Put your drum upside down on the skin and pull the twine through a hole, making sure the smoothest side of the skin is on the table. Now, put the twine from the smooth side through the next hole, and into the drum. Then, out the next hole and down through the skin hole, etc. No need to pull it taunt yet! Once you’ve made it all the way around once, the top will look like this:
Simply continue the pattern around once again and it will now look like this:
Step 5) The big finish!
Put your hand inside the drum and find the square of duct tape where you started. Find the first time your twine showed on the inside, and pull it taunt. Skip the next inside loop, and pull the next one taunt. You are pulling every second loop until you get to the string that is dangling down from the inside! Now, find your start inside again. Pull the loop, then pull the very next loop but from the outside of the drum, alternating until the loose string.

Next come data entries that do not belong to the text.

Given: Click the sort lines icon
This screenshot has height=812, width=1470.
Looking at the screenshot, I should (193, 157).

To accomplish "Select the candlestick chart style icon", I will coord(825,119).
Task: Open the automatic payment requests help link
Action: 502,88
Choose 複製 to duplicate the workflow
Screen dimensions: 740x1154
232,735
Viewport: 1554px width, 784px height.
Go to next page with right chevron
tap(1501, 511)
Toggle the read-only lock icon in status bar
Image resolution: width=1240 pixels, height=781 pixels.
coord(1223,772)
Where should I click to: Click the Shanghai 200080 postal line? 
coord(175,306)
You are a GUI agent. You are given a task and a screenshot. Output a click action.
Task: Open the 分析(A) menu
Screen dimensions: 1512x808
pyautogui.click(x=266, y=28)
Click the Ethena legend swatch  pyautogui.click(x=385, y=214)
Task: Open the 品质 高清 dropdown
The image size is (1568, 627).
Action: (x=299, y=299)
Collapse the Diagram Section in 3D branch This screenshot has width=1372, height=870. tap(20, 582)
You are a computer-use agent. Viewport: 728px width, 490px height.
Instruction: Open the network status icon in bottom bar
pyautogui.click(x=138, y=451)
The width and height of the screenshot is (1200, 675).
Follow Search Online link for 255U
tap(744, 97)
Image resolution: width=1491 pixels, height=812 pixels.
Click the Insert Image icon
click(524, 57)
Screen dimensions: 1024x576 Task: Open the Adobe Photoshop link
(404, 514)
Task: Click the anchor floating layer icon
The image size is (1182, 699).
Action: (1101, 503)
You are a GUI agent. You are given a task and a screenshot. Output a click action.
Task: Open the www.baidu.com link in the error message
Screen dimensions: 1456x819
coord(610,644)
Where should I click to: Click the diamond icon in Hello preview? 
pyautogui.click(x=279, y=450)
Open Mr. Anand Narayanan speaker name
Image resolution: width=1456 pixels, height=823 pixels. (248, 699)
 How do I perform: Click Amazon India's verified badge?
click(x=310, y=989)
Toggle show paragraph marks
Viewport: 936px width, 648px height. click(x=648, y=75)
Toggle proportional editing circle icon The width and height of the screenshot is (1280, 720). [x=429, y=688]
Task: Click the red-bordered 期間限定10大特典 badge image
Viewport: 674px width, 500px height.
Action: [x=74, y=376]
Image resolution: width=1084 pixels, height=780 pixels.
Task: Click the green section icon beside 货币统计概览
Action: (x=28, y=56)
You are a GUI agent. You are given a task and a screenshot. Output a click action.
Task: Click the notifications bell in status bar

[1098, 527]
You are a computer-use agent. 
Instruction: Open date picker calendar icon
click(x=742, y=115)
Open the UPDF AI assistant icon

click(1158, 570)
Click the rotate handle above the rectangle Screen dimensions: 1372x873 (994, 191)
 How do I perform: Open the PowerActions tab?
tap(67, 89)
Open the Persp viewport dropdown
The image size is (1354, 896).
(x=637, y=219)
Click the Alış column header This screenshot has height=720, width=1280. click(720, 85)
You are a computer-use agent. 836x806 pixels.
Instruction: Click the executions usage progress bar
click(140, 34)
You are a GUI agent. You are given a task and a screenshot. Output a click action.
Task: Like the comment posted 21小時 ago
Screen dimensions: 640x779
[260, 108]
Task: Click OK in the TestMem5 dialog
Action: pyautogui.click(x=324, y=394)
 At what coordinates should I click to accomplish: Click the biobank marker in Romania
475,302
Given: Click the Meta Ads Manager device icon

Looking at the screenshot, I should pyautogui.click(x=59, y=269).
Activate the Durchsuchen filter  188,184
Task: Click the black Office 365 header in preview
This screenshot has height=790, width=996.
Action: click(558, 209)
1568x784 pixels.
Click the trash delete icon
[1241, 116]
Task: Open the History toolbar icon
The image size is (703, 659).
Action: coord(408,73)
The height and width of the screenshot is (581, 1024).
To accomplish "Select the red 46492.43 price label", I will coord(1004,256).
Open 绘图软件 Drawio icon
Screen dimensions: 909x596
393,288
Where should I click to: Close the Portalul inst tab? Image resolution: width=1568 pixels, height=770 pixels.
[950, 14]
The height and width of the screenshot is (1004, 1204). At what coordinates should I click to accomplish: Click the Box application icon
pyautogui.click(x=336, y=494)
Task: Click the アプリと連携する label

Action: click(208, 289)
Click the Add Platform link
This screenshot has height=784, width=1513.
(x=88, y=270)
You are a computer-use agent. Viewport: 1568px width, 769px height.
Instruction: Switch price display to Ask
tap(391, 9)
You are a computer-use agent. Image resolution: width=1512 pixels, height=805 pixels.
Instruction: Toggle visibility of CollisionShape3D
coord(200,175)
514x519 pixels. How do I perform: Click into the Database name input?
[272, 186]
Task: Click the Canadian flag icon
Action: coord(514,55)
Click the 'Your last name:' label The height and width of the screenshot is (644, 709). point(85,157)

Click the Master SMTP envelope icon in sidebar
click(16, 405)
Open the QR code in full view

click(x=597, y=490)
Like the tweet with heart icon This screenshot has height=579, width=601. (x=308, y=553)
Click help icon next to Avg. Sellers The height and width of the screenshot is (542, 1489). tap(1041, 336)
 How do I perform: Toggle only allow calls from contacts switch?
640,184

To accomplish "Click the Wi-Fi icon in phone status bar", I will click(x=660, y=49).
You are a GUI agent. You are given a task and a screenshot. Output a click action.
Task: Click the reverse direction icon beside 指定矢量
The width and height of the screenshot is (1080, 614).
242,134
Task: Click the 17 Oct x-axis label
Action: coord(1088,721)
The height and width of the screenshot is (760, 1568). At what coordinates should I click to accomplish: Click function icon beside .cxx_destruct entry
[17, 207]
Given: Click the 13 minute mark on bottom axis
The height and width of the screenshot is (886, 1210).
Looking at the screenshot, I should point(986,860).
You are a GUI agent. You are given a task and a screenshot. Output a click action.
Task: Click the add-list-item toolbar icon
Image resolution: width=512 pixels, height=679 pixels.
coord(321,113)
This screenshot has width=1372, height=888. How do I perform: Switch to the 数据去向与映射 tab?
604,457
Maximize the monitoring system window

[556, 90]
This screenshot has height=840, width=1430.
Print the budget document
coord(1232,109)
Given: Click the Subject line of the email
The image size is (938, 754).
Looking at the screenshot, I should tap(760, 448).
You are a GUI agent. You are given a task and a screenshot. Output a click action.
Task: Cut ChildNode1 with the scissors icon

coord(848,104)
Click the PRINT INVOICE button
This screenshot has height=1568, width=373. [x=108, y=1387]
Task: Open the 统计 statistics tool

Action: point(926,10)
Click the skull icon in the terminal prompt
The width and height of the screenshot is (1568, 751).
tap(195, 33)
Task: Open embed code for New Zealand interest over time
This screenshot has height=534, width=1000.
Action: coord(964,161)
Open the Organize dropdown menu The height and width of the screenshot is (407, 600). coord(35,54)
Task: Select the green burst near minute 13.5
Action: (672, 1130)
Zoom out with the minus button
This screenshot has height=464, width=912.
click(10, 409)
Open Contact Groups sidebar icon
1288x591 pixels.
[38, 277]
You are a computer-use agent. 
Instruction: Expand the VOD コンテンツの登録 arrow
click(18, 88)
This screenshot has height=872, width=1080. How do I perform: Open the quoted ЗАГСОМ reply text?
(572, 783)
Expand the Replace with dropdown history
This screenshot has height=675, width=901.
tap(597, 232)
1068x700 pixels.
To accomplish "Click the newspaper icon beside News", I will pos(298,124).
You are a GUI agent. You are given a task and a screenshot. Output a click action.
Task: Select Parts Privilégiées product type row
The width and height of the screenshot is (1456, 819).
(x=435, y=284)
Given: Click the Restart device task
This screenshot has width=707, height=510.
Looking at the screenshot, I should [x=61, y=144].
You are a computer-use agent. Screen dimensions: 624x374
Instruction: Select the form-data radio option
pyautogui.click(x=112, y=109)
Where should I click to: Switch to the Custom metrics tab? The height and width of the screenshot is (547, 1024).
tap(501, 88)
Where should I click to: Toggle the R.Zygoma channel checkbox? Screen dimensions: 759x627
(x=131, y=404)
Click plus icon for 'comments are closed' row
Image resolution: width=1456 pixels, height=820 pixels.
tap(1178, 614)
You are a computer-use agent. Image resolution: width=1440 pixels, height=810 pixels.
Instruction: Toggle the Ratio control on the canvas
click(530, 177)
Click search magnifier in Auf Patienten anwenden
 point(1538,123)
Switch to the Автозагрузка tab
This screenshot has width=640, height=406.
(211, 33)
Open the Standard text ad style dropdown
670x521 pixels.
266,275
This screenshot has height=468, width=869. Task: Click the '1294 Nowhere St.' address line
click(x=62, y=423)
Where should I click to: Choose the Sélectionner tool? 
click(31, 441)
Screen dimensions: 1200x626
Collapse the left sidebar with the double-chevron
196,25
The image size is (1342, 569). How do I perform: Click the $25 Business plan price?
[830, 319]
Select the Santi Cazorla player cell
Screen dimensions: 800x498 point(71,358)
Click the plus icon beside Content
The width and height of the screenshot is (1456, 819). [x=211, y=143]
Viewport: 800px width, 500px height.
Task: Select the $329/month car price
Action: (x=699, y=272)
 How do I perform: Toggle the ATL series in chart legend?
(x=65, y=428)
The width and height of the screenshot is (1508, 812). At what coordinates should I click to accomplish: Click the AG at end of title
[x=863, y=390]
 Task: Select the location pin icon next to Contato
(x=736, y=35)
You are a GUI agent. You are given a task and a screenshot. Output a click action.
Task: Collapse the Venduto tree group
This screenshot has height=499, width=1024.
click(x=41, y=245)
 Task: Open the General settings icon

Your drum head should be fitting nicely! Remember, we had to soak the skins to make them pliable – as they dry they will shrink onto the drumhead giving you a tight fit and a great sound.
Take the loose duct taped end of the twine and put it up and through each of the inside loops, creating a spider web look:
Once you’ve made it all the way around, pull the string as tight as you can and simply cut any extra and duct tape the end inside!
Guess what? You are done!! Let your skin dry and enjoy!
Hope this helps someone out there – be sure to let me know if you find a better way to do any of the steps, or material that you prefer!